**REQUIRED ACTION:**
Every entry below, from first to last, should be copied exactly.

(Stored items)

+--

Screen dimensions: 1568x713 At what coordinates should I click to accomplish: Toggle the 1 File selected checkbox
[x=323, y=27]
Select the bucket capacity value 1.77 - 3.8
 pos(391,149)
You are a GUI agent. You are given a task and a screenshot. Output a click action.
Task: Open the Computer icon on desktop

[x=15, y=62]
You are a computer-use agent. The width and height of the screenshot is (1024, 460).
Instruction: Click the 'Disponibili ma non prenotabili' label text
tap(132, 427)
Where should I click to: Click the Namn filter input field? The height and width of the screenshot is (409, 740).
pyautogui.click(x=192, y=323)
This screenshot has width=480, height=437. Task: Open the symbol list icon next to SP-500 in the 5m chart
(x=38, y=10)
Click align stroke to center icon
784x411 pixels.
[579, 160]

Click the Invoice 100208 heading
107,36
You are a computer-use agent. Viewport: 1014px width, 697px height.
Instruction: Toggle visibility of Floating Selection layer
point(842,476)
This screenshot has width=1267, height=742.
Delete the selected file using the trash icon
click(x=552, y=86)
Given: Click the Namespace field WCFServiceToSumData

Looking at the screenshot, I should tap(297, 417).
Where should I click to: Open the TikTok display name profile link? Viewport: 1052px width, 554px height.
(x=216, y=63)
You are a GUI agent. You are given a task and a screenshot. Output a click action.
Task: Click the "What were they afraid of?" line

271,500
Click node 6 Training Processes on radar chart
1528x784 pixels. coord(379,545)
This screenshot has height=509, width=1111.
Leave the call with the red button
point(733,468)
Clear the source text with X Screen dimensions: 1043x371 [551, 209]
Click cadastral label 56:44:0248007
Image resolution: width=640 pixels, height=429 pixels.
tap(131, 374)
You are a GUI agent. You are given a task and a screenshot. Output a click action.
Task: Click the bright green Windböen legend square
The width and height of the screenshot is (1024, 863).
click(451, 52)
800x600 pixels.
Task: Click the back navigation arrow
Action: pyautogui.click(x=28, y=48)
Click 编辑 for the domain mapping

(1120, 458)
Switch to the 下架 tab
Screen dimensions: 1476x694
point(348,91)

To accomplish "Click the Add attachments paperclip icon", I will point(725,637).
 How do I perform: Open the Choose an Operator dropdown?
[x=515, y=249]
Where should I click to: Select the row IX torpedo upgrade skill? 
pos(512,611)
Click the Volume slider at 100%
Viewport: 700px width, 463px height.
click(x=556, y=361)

+--

**OUTPUT FOR THIS EXERCISE:**
Screen dimensions: 1568x713 At what coordinates should I click to accomplish: Toggle the 1 File selected checkbox
[x=323, y=27]
Select the bucket capacity value 1.77 - 3.8
 pos(391,149)
You are a GUI agent. You are given a task and a screenshot. Output a click action.
Task: Open the Computer icon on desktop

[x=15, y=62]
You are a computer-use agent. The width and height of the screenshot is (1024, 460).
Instruction: Click the 'Disponibili ma non prenotabili' label text
tap(132, 427)
Where should I click to: Click the Namn filter input field? The height and width of the screenshot is (409, 740).
pyautogui.click(x=192, y=323)
This screenshot has width=480, height=437. Task: Open the symbol list icon next to SP-500 in the 5m chart
(x=38, y=10)
Click align stroke to center icon
784x411 pixels.
[579, 160]

Click the Invoice 100208 heading
107,36
You are a computer-use agent. Viewport: 1014px width, 697px height.
Instruction: Toggle visibility of Floating Selection layer
point(842,476)
This screenshot has width=1267, height=742.
Delete the selected file using the trash icon
click(x=552, y=86)
Given: Click the Namespace field WCFServiceToSumData

Looking at the screenshot, I should tap(297, 417).
Where should I click to: Open the TikTok display name profile link? Viewport: 1052px width, 554px height.
(x=216, y=63)
You are a GUI agent. You are given a task and a screenshot. Output a click action.
Task: Click the "What were they afraid of?" line

271,500
Click node 6 Training Processes on radar chart
1528x784 pixels. coord(379,545)
This screenshot has height=509, width=1111.
Leave the call with the red button
point(733,468)
Clear the source text with X Screen dimensions: 1043x371 [551, 209]
Click cadastral label 56:44:0248007
Image resolution: width=640 pixels, height=429 pixels.
tap(131, 374)
You are a GUI agent. You are given a task and a screenshot. Output a click action.
Task: Click the bright green Windböen legend square
The width and height of the screenshot is (1024, 863).
click(451, 52)
800x600 pixels.
Task: Click the back navigation arrow
Action: pyautogui.click(x=28, y=48)
Click 编辑 for the domain mapping

(1120, 458)
Switch to the 下架 tab
Screen dimensions: 1476x694
point(348,91)

To accomplish "Click the Add attachments paperclip icon", I will point(725,637).
 How do I perform: Open the Choose an Operator dropdown?
[x=515, y=249]
Where should I click to: Select the row IX torpedo upgrade skill? 
pos(512,611)
Click the Volume slider at 100%
Viewport: 700px width, 463px height.
click(x=556, y=361)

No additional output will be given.